ABtomat project aims at the aluminum products development derived from aluminum-containing industrial wastes - mining and manufacturing tails. Often not designed for pure metal extraction, the recovery methods are able to produce useful and doable aluminum-containing compositions, such as coagulants, alumo-silicate and zeolite catalyst supports and adsorbents, testing of which lays on the Laboratory of Environmental Technology of Tallinn University of Technology. Testing is planned in water/wastewater treatment applications, as well as in photocatalytic systems for air cleaning.

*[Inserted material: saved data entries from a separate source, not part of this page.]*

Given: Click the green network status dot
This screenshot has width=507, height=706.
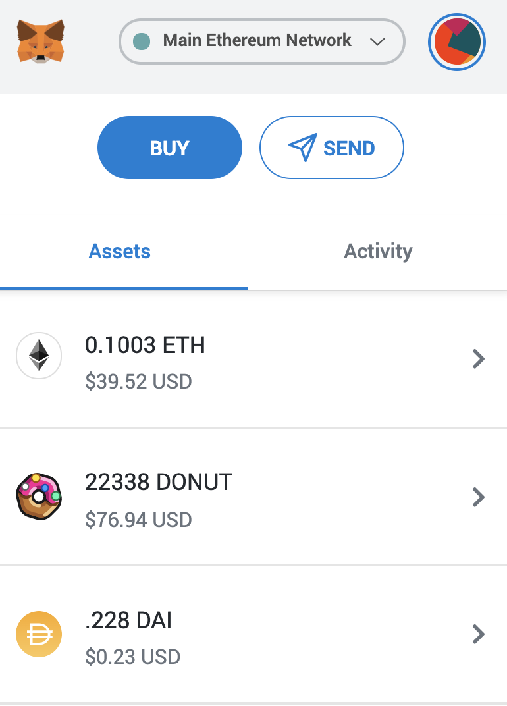Looking at the screenshot, I should click(x=142, y=41).
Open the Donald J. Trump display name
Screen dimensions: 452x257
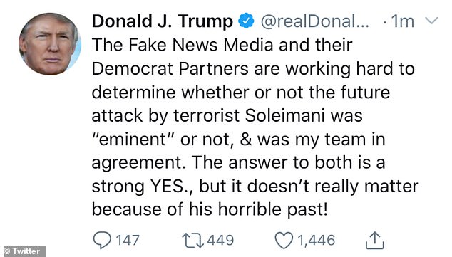(x=163, y=21)
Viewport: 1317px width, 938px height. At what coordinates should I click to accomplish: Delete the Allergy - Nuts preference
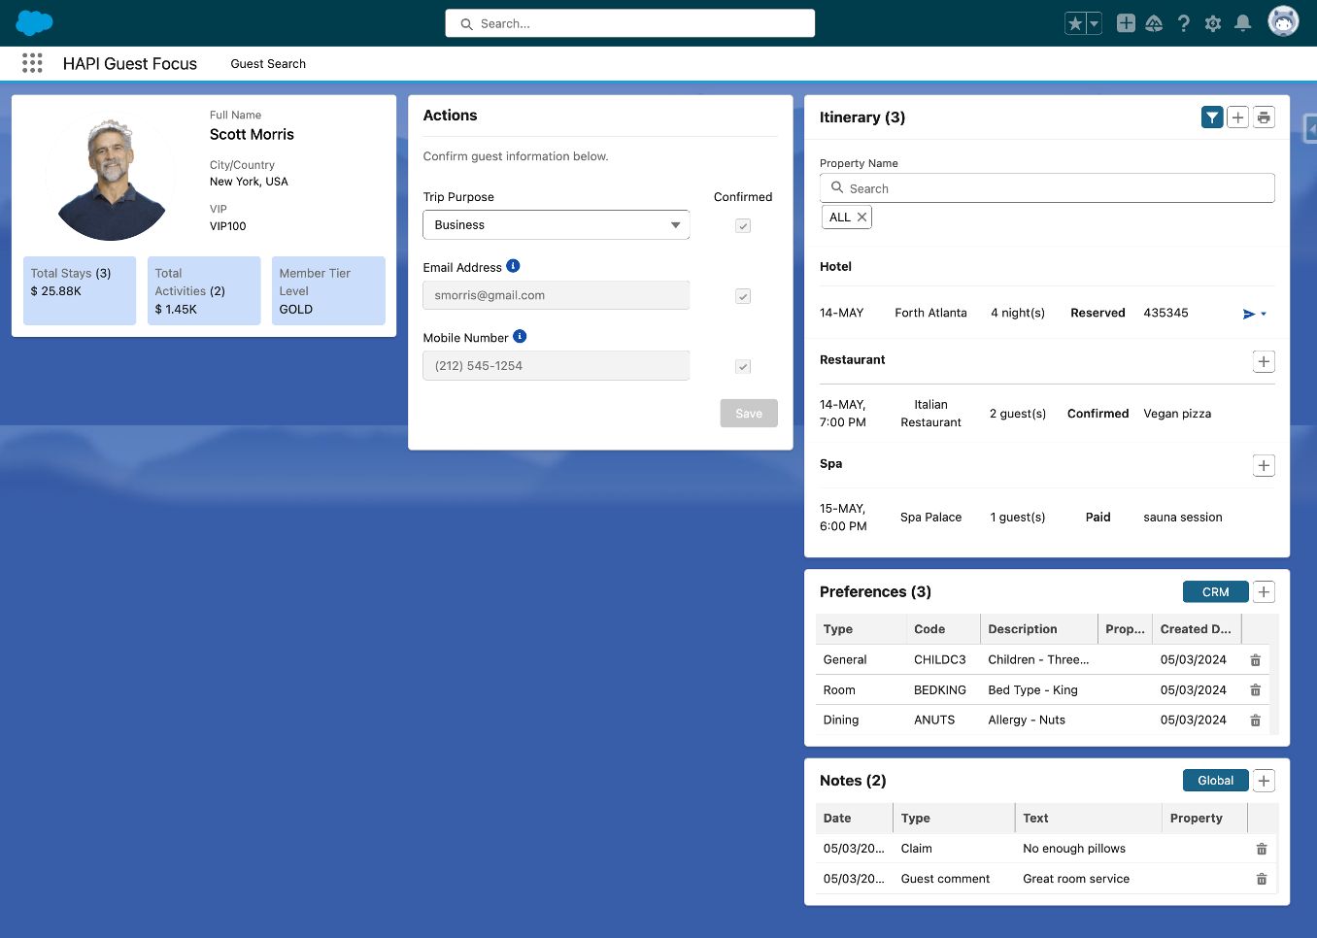(x=1255, y=720)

Personal Research Funding, Team Grant (01.01.2020-31.03.2021)
Abatement of refractory pollutants at maximum energy efficiency is feasible using cold pulsed corona discharge (PCD) plasma combined with catalytic/photocatalytic processes. The development of utmost efficient technology presents an objective in oxidation of highly potent anthropogenic micro-pollutants, carcinogenic nitroso substances and volatile compounds in water, air and excess sludge, improving disintegration of the latter. The experimental research in PCD combined with Fenton-like oxidation and gas-phase photocatalysis establishing the process parameters determining the treatment efficiency, reaction paths and limitations is undertaken. Quantitative assessment of the top-efficiency process parameters in abatement of various pollutants comprises a prerequisite for the widening of PCD applicability, up-scaling and improved safety. The approach presents a strategic breakthrough in application of energy-saving human-friendly technology in water supply and environment protection.

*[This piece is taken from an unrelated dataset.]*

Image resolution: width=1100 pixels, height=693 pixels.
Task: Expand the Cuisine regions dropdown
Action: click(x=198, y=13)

EU LIFE programme project (02.10.2017−30.09.2021)
The project partners are Fundación CARTIF - Applied Research Centre (Spain), CIESOL - Research Centre (Spain), DIPALME - Diputaciόn de Almeria (Spain), University of Tartu (Estonia), Viimsi Vesi AS (Estonia).

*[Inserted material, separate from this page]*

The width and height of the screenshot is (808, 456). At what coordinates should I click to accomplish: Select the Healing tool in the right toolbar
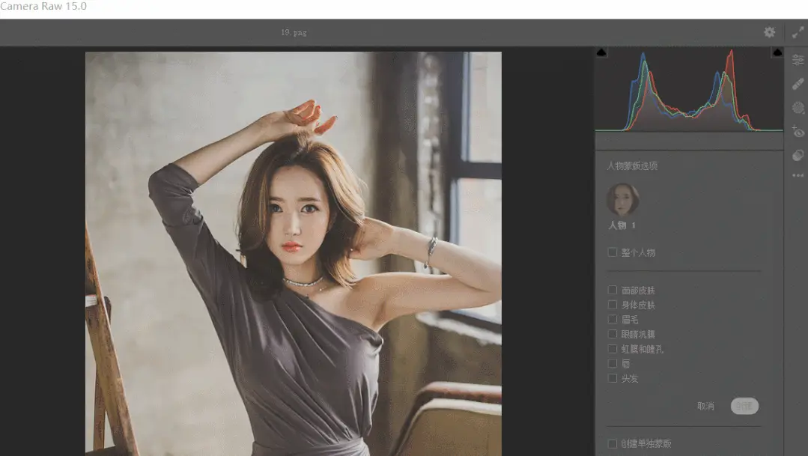click(x=796, y=83)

The ALCHEMIA project addresses one of the current challenges of water for human consumption such as the presence of natural radioactivity. There is a considerable lack of knowledge by the actors involved and it can be stated that, despite the current legislation (Directive 2013/51/Euratom), radioactivity is not systematically monitored at the European level. However, this is an environmental problem that cannot be solved at source, as it is generated by the groundwater dilution of minerals rich in radioactive isotopes, mainly from uranium (U), radium (Ra) and thorium (Th) series. Thus, the main objectives of the project are: (1) to demonstrate the technical and economic feasibility of filtration (HMO) process that will be optimized to remove radioactivity from water and to minimize the waste generation defined as Naturally Occurring Radioactive Materials (NORM) exceeding the exemption level at three pilot plants in Spain and one in Estonia; (2) to replicate the project solutions in facilities of other five European countries (Italy, Poland, Finland, etc); (3) to encourage the implementation of the Directive 2013/51/Euratom.